TASK STATEMENT – In the records that follow, find the line containing "Screen dimensions: 838x576" and the line containing "the font size", then transcribe both and every line between them exactly, omitting pictures.
*** RECORDS ***
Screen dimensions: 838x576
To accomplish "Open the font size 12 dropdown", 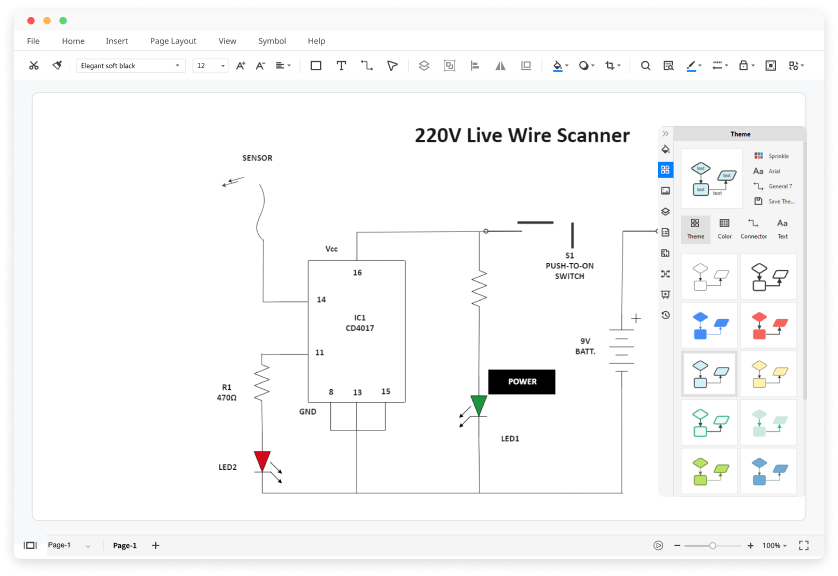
*** End of RECORDS ***
*** RECORDS ***
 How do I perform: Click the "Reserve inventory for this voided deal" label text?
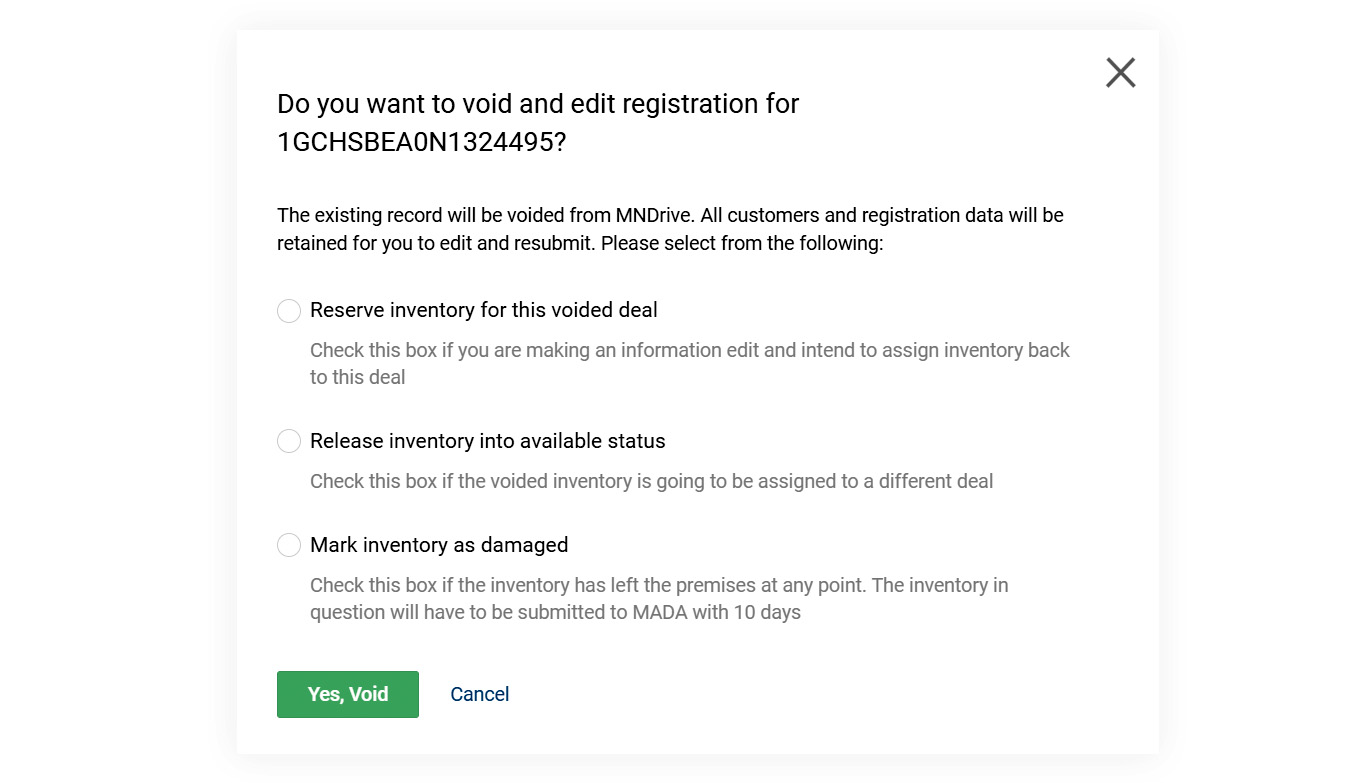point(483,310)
*** End of RECORDS ***
*** RECORDS ***
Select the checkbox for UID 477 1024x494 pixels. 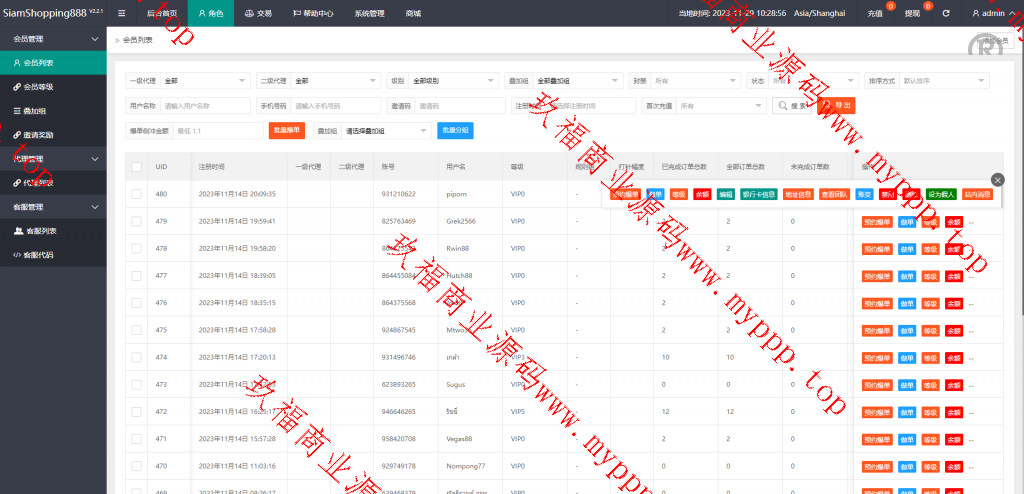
*** End of RECORDS ***
YOUR SOLUTION –
Screen dimensions: 838x576
To accomplish "Open the font size 12 dropdown", 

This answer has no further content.